◆ Given request 1
Pick out each line of the listing that contains the string "width", copying those lines unchanged.
──────
Central Asia's most underrated nomad base

NOMAD SCORE

8.0

/10

£1200-£1600/Month
60 days on arrival
UTC+9
Last verified May 2026

— Quick verdict

Best months

Mar–May · Sep–Nov

Monthly Budget

£1200-£1600

Visa

60 days on arrival

Internet

109 Mbps avg (Osaka)

This place suits you if

You want a base where the infrastructure never gives you a reason to complain. You work async or with clients in Asian time zones. You're happy to engage with the culture rather than observe it from a distance. You've done the obvious destinations and want somewhere with genuine texture.

Probably not your place if

You need regular live calls with clients in London or New York. You want a ready-made nomad community with meetups and a group chat. You're planning to arrive without accommodation sorted and absorb short-term costs. You're visiting in July or August without somewhere air-conditioned to retreat to.

Japan is on everyone’s list. That’s the problem.

Most people who talk about living here have visited for two weeks, stayed in a Shibuya hotel, and come back telling you about temples and vending machines. They’re not wrong, exactly. But they’ve missed the thing that actually makes Japan worth basing yourself in: it functions better than almost anywhere else on earth. That goes for the bullet trains and it goes for the espresso in a neighbourhood café at eleven at night.

I spent the better part of a year in Osaka, mostly in Sakuragawa, with time in Tokyo and Kyoto. Osaka was the right call. It’s grittier than Tokyo, more neighbourhood-scale, and the people are more open. The bars don’t close. The food is extraordinary and cheap. And nobody in your network has probably been there, which matters more than it sounds when you’re trying to write honestly about a place.

Japan is not for everyone as a base. It’s not cheap backpacker territory. The apartments are small. The language wall is real. And if you want a ready-made nomad community with weekly meetups and a Telegram group, you’ll be waiting. But for the right person, someone who wants somewhere that actually works in every sense of that word, there are very few places that come close.
──────
◆ Given request 2
Reproduce word for word the portion of the Japan guide above, starting at "Japan is not" and ending at "that come close.".

◆ Pointing records for screenshots and pages
──────
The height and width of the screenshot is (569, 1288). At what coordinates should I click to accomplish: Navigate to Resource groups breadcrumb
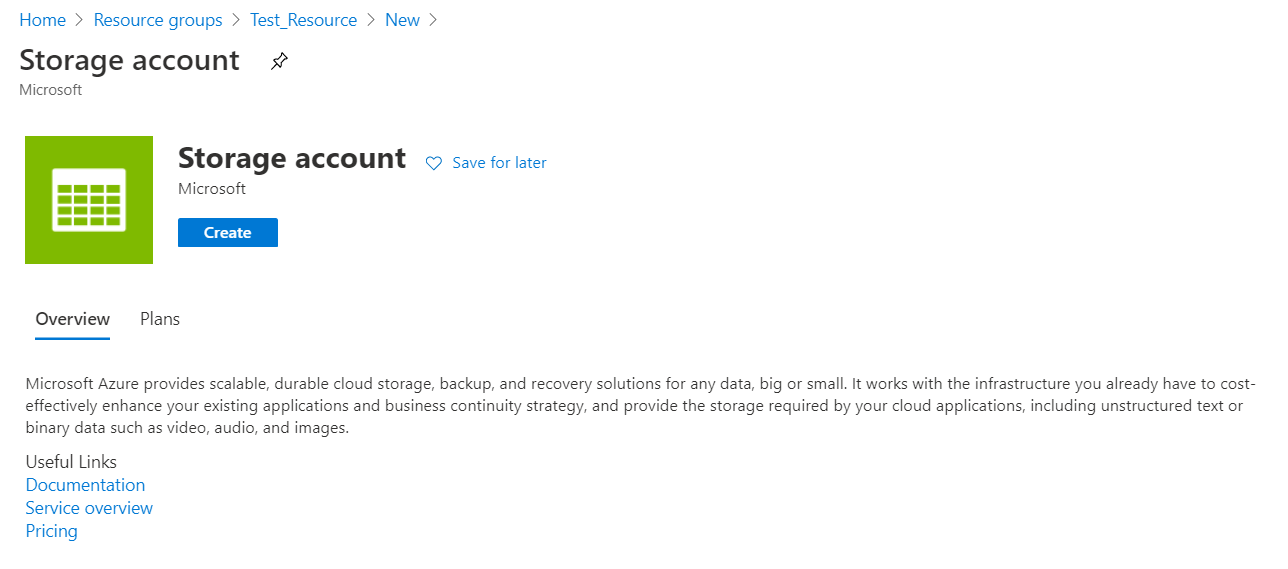(158, 20)
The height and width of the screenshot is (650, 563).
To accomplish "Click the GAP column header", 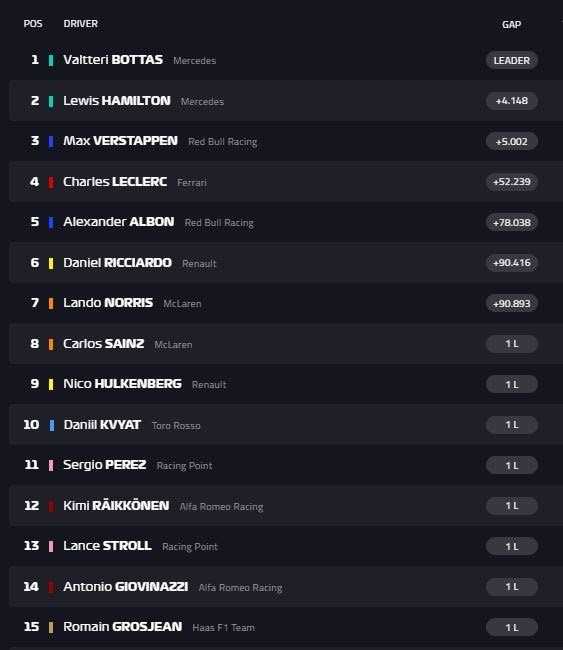I will tap(512, 24).
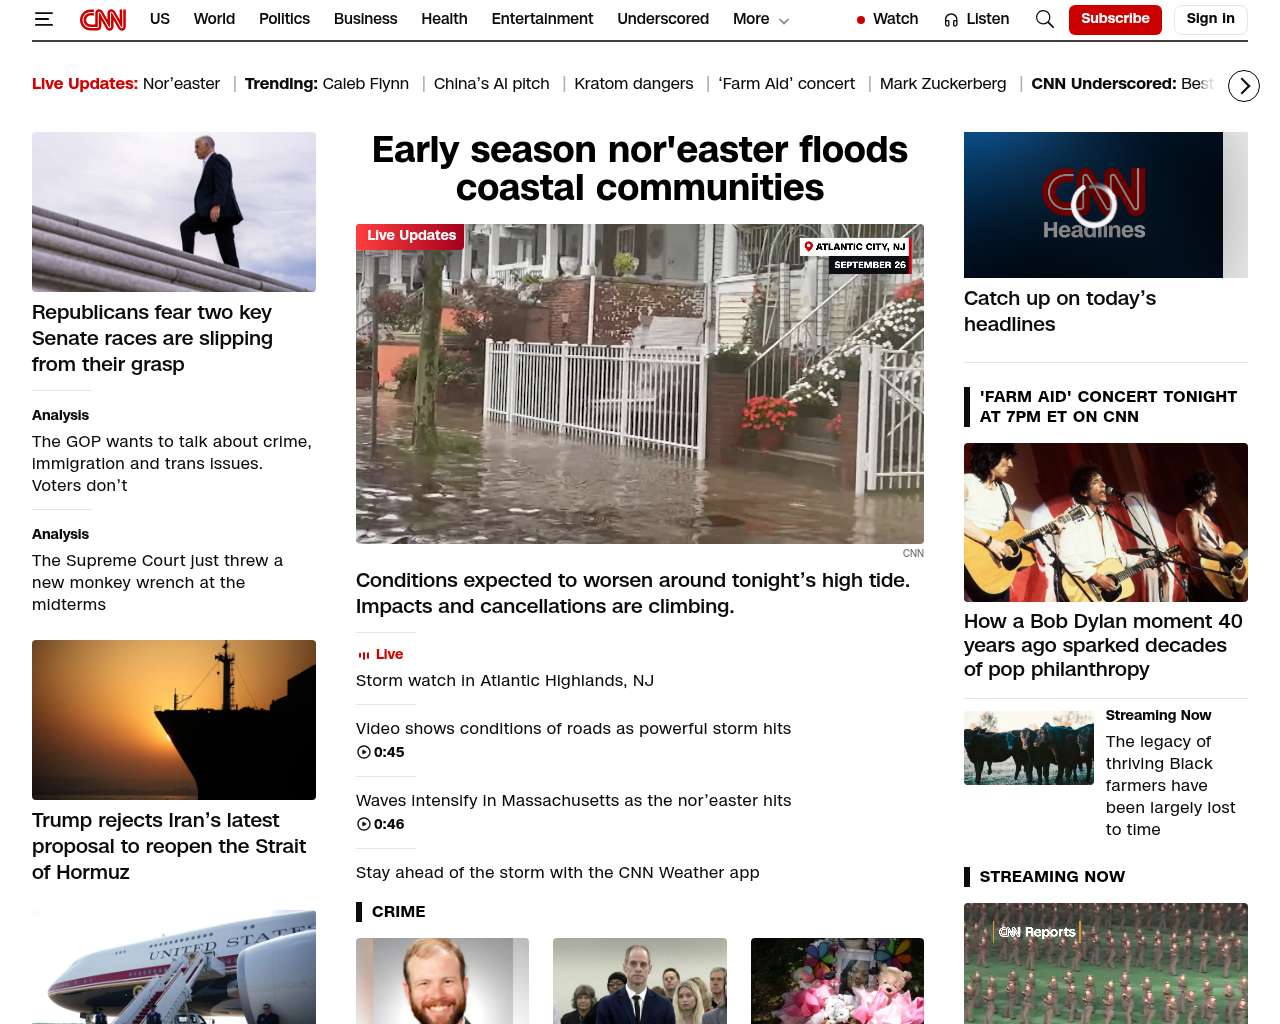Click the CNN logo
Viewport: 1280px width, 1024px height.
point(103,19)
──────
◆ Correct output 1
The height and width of the screenshot is (569, 1288). At what coordinates should I click to accomplish: Navigate to Resource groups breadcrumb
The height and width of the screenshot is (650, 563).
Viewport: 1280px width, 1024px height.

◆ Correct output 2
Japan is not for everyone as a base. It’s not cheap backpacker territory. The apartments are small. The language wall is real. And if you want a ready-made nomad community with weekly meetups and a Telegram group, you’ll be waiting. But for the right person, someone who wants somewhere that actually works in every sense of that word, there are very few places that come close.